[Required action]
Copy, without a single change, each line from the one that holds "Instruction: Pause the" to the bottom of the entries below, and drop any pictures.

[Saved entries]
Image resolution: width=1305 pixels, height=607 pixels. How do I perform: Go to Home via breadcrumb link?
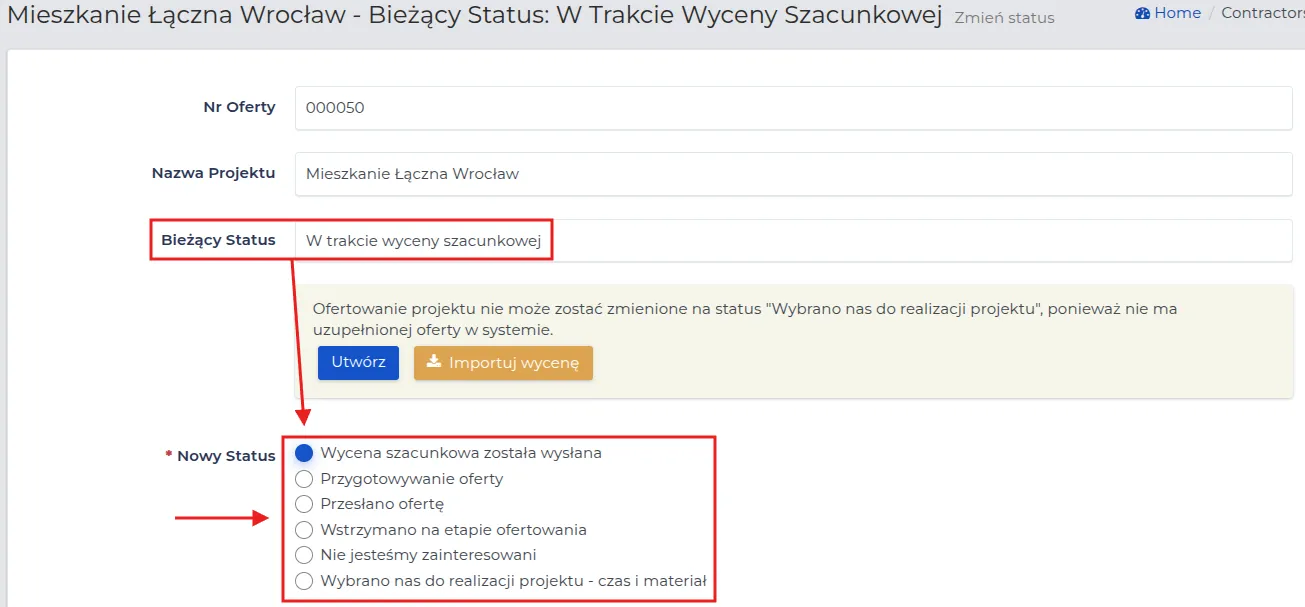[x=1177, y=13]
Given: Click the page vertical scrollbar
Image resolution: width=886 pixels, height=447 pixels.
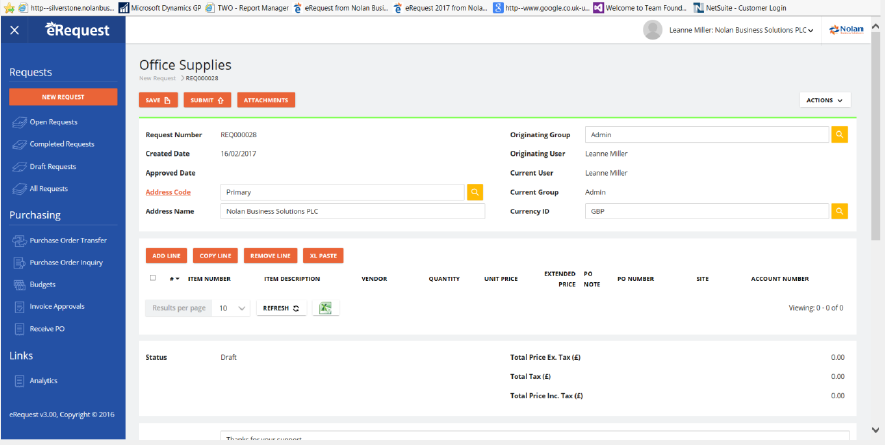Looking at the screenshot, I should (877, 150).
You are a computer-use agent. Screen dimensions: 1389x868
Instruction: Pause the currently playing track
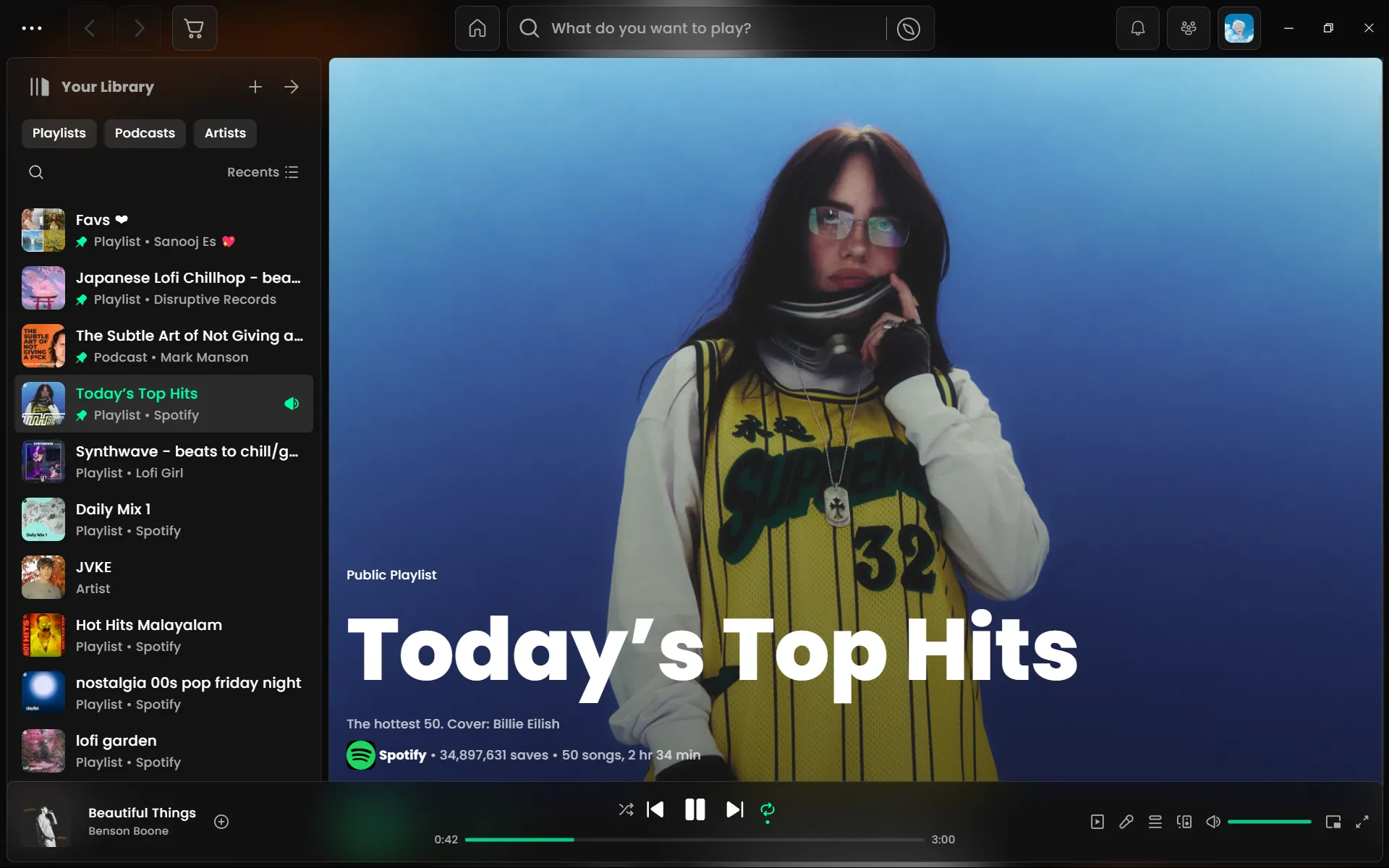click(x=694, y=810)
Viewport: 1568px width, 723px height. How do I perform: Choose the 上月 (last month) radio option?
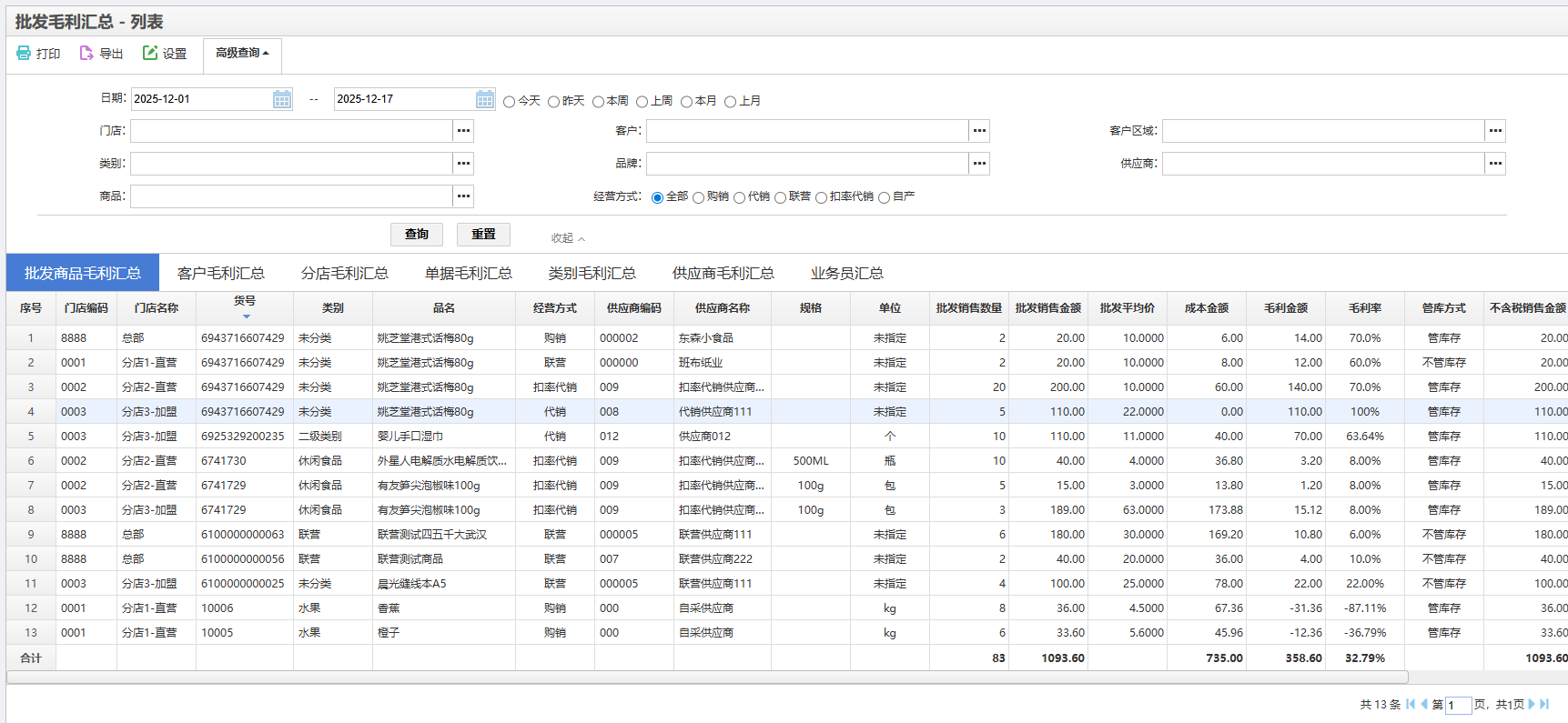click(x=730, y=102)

[Result below]
Instruction: Pause the currently playing track
click(x=694, y=810)
Viewport: 1568px width, 723px height. How do I perform: Choose the 上月 (last month) radio option?
click(x=730, y=102)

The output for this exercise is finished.